Every entry that follows should be reproduced exactly.

____ RECORDS PROVIDED

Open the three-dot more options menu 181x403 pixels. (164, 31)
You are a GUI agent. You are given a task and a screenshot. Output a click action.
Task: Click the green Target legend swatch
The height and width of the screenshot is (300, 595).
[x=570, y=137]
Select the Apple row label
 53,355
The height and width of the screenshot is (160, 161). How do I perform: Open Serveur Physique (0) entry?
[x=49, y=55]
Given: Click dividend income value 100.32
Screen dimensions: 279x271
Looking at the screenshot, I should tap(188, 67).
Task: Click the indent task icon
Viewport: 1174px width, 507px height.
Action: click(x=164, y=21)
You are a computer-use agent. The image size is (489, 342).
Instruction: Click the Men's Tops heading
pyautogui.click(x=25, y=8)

________

**EXPECTED OUTPUT:**
Open the three-dot more options menu 181x403 pixels. (164, 31)
You are a GUI agent. You are given a task and a screenshot. Output a click action.
Task: Click the green Target legend swatch
The height and width of the screenshot is (300, 595).
[x=570, y=137]
Select the Apple row label
 53,355
The height and width of the screenshot is (160, 161). How do I perform: Open Serveur Physique (0) entry?
[x=49, y=55]
Given: Click dividend income value 100.32
Screen dimensions: 279x271
Looking at the screenshot, I should tap(188, 67).
Task: Click the indent task icon
Viewport: 1174px width, 507px height.
Action: click(x=164, y=21)
You are a computer-use agent. The image size is (489, 342).
Instruction: Click the Men's Tops heading
pyautogui.click(x=25, y=8)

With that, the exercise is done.